British historian (1936–2024)

David Anthony Brading FRHistS, FBA (26 August 1936 – 20 April 2024) was a British historian and Professor Emeritus of Mexican History at the University of Cambridge, where was an Emeritus Fellow of Clare Hall and an Honorary Fellow of Pembroke College. His work has been recognized with multiple awards, including the Bolton Prize in 1972, the Order of the Aztec Eagle, and the Medalla 1808—both of which were awarded by the Mexican government—and the Medal of Congress from the Peruvian government in 2011.

He is regarded as one of the foremost historians of Latin America in the United Kingdom, and was the most widely cited British Latin Americanist.

==Early life and education==
David Brading was born in London, England, and educated at St Ignatius' College and Pembroke College, Cambridge, where he read history and obtained a BA (Hons) double first-class honours in 1960. He was an Exhibitioner and Foundation Scholar at the University of Cambridge where he attended the lectures of David Knowles, Geoffrey Elton and Michael Postan. In 1961, he was awarded a Henry Fellowship to Yale University. But it was later that year, whilst in Mexico, that Brading's fascination with the country began:

I have now found my field of study: sixteenth-century Spain and Latin America...The more I think of it, the more Latin America seems attractive. Sixteenth–century Spain, looking back to the Reconquista and forward to the Counter Reformation and the decadence. The nature of its Catholicism, its mysticism, the history of its expansion, the Jesuits, its art, architecture and poetry. Latin America with its archaeology and anthropology, the nature of its liberalism and its revolutions.

After working for several months in the Civil Service as Assistant Principal at the Board of Trade, he received his MA degree from the University of Cambridge and enrolled for a PhD degree at University College London, under the supervision of John Lynch.

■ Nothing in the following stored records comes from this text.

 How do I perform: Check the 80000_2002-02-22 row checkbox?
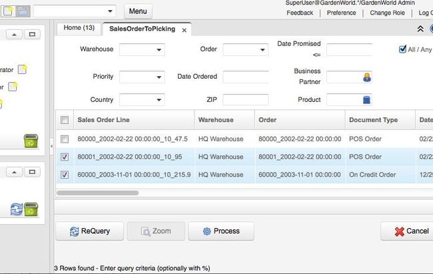pyautogui.click(x=65, y=139)
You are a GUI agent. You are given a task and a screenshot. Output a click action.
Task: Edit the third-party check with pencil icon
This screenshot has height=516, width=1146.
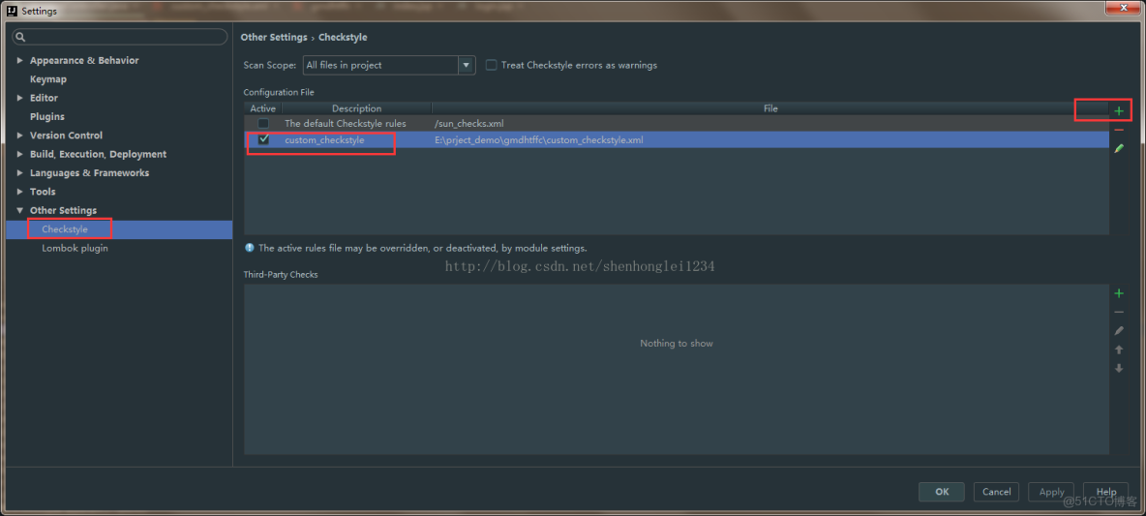1119,331
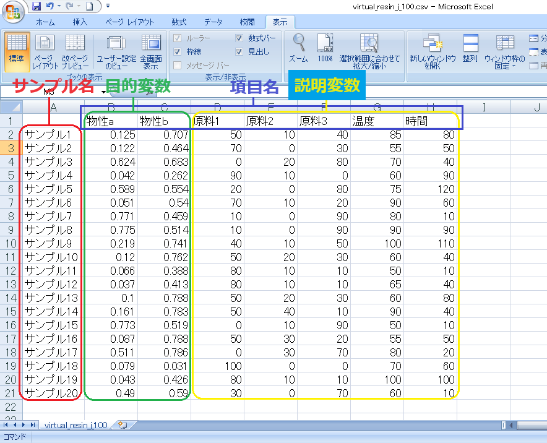547x443 pixels.
Task: Select cell containing サンプル10
Action: click(x=52, y=257)
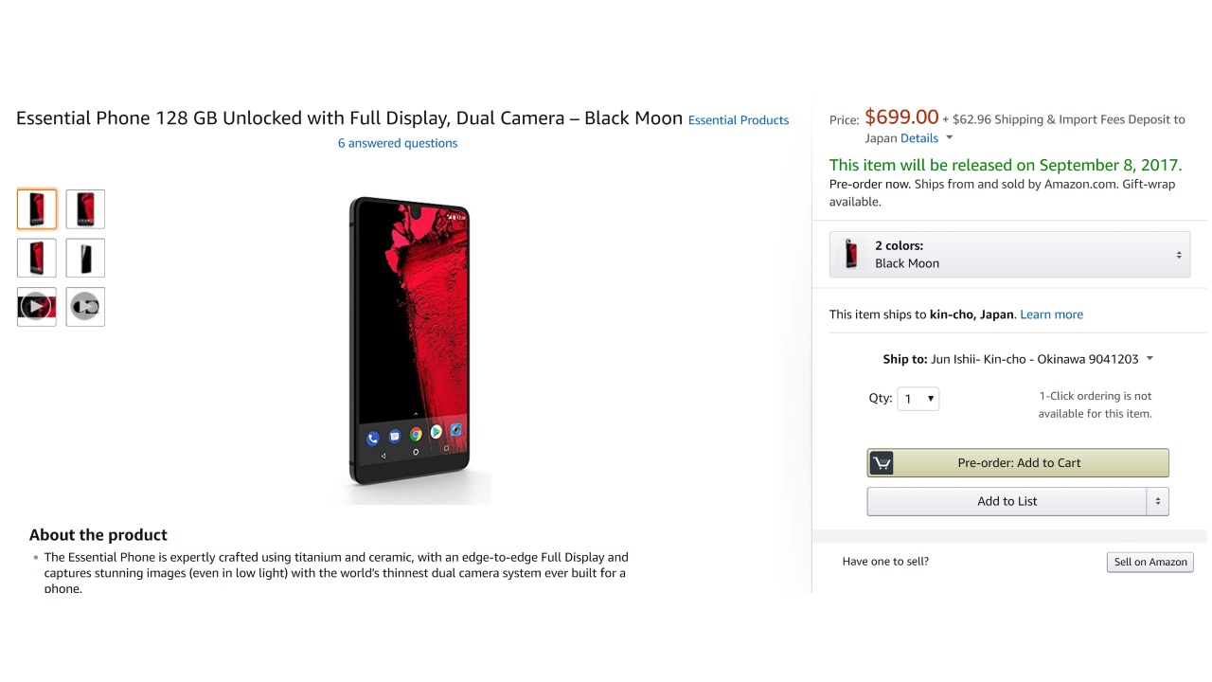Click the small phone image in the colors selector
The width and height of the screenshot is (1212, 682).
point(851,255)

Deciding to investigate silver mining in New Spain, Brading spent 15 months engaged in archival research, starting in the Archive of the Indies, the Biblioteca Nacional de España and the Archivo Histórico Nacional before continuing in Mexico in the National Library of Mexico, the General Archive of the Nation and the archive of Guanajuato. The fruition of this research was the completion in 1965 of his doctoral thesis, entitled "Society and Administration in Late Eighteenth Century Guanajuato with especial reference to the Silver Mining Industry", which was examined by Charles Boxer and John Parry.

Returning to the United States as an assistant professor at the University of California, Berkeley, Brading delivered three sets of lectures dealing with Mexico, Peru and Argentina, before moving to Yale University as associate professor in 1971.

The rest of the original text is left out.